I am a member of the Folio Society. For me, it is a kind of expensive affectation but I do like the books - big, heavy, hardbound, with good paper and actual illustrations in them. (I maintain that adults should get illustrated books just as children do - maybe not as many illustrations, certainly, there needs to be enough room for all the words - but I do like the occasional illustration). I tend to order books every fall that are slated to come out at different times. So it's always kind of exciting when I get a package-slip indicating I have a Folio Society box waiting for me at the post office - I never remember what I ordered, what I'm still waiting to come. So it's a little bit like Christmas.

One of the ways I sometimes soothe myself a little when I'm having a bad week is promising myself that as soon as I can find time to make the (hour's round-trip) drive to the nearest bookstore, I'll go. Even if I just browse without buying anything (though that is rare). Or I'll tell myself I can order something from Amazon - last spring I went for that Prime shipping, and it's been worth it to me - being able to get an in-stock book in 2 days (sometimes it's only one!) is wonderful.

Every evening ends for me with my reading a bit before bed. If I have a meeting that runs late or I have to be out somewhere and get home and it's so late I go to bed without reading, I don't sleep as well.

I always travel with books, even if it's just a day-trip somewhere (you never know - you never know when your car might break down. Or when the bridge you have to cross to get back home might collapse. Or something might happen that traps you away from home, and if you don't have a book, you have nothing to DO). I take several books when I travel for longer than overnight. It is partly a "security blanket" thing and I openly admit that - for me, books are totems of home. Home and comfort. They are also an escape. I often travel with at least one scholarly book, because if I wind up sitting next to some kind of strongly opinionated chatterbox (the worst kind) or boor, I can pull it out, smile apologetically, and make some kind of half-truth about "having" to read the book for my career. And in waiting rooms, in concourses waiting for meetings to begin, anywhere - a book is a good way of closing yourself off from the world if you don't want to interact just then. (I'm really not that antisocial or unfriendly; it's just that I get overwhelmed easily in crowds, and the book becomes an item of defense. A way of protecting my brain from the "too much" out there, but also a way of sending a signal, "Hey! Friendly person who wants to talk to me about what Obama can do for me! Not now! Thank you."

They are probably my favorite object of everything around me.

2 comments:

WordGirl said...

Okay, random. But relevant.

Hubster has the new Amazon Kindle reader. I got it for him for his birthday. He LOVES IT. But he's a tech wonk who read 226 books last year. (No kidding, he tracks them all on a spreadsheet.) So it was cheaper and WAAAAY more space efficient to just get him the thing.

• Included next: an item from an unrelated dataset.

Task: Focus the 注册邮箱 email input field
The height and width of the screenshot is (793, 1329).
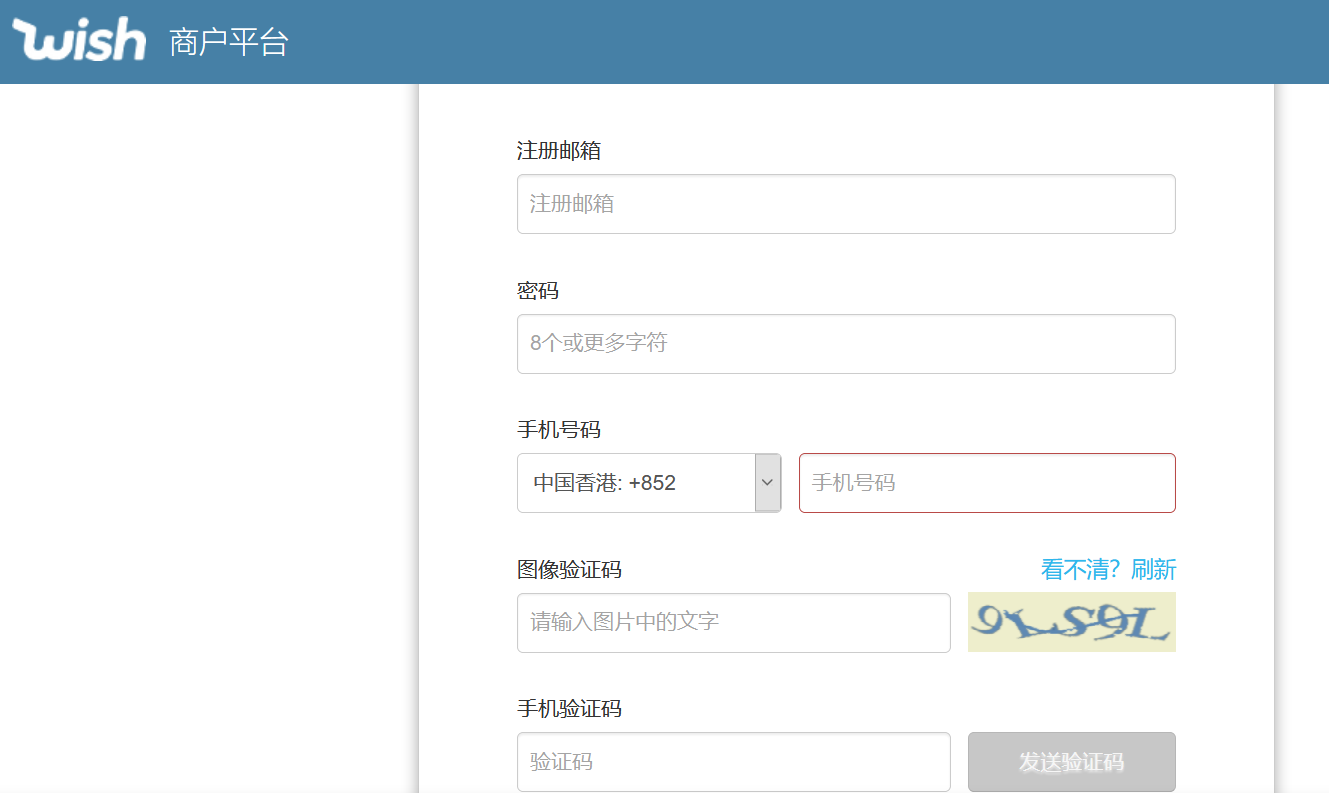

I, however, cannot get into it. I haven't even touched it. Probably won't. I like the tactility of real, *live* books. I mean... Is there anything better than walking the stacks in one of the top floors of a university library all by yourself? The smell alone is enough to send me. I feel like hugging the shelves. "Oh, friends. I'm so glad to see you... [sigh]"

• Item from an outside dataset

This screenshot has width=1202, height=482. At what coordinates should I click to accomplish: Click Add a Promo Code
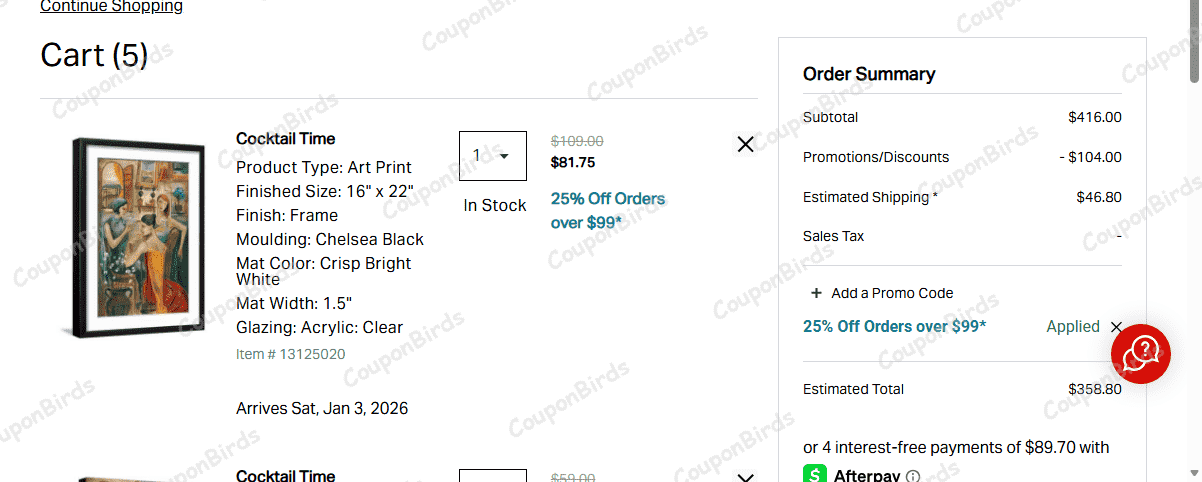892,293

And we are also Folio Society Members. Gorgeous! Just got all the kids' fairytale books for the as-yet unborn son.
We have more books from the Easton Press though. The selction is larger and their volumes seem to "go" together better in large clumps for our decor purposes.

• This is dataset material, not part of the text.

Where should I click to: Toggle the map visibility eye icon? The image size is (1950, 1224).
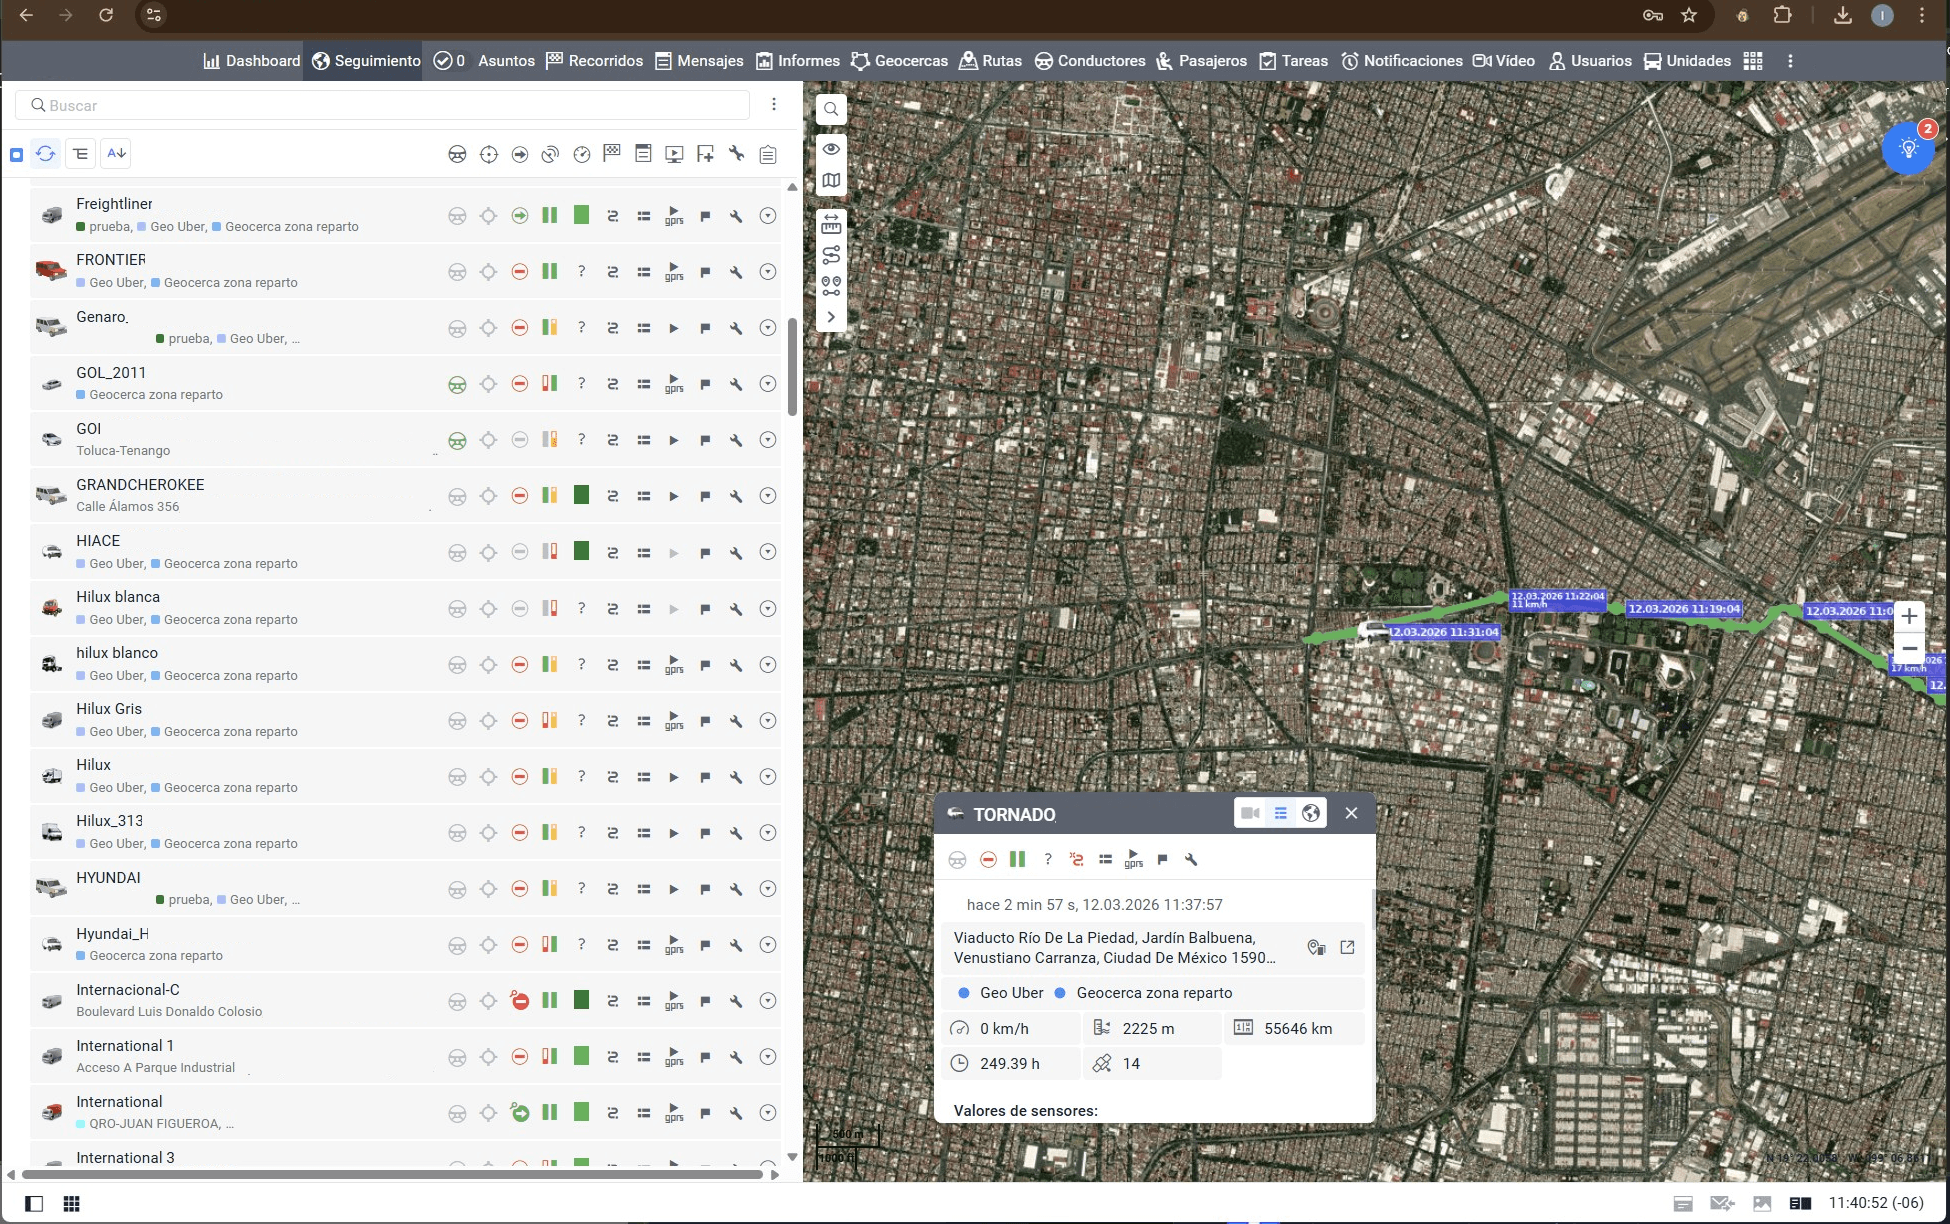(831, 149)
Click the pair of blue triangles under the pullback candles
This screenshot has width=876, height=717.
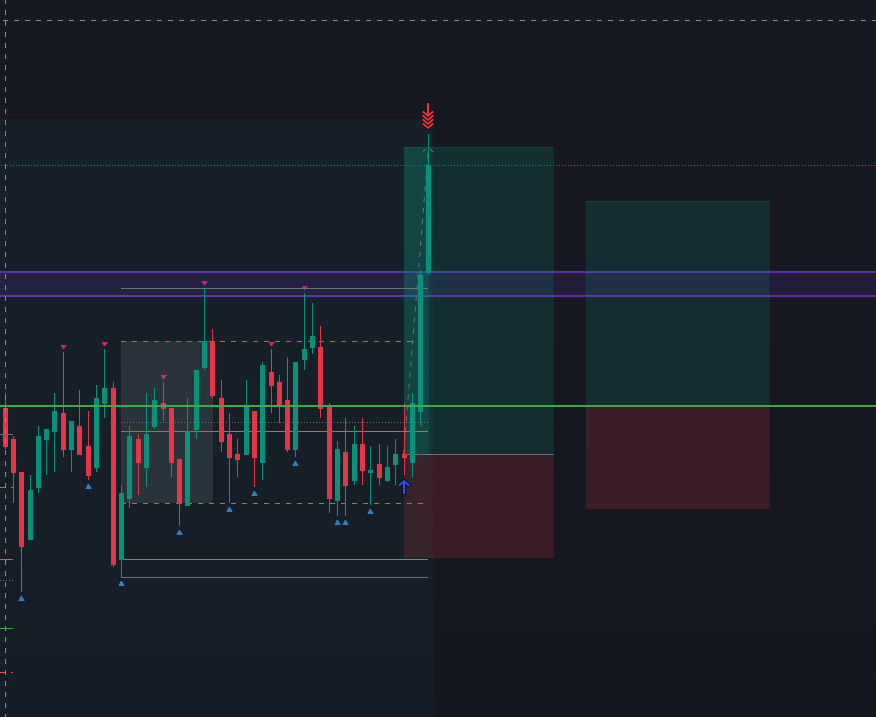coord(341,522)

Mark my words: Books will never be usurped by "readers". They are too well-loved.

Anonymous said...

I don't think the Kindle could ever replace books. I simply can't imagine it. However, for someone, like me, who travels a lot and moves every few years, it would be nice to have some books in a more manageable format. Actually, it would be really cool if one could get all of their textbooks on it, so one wouldn't have to cart around a dozen books all day, every day.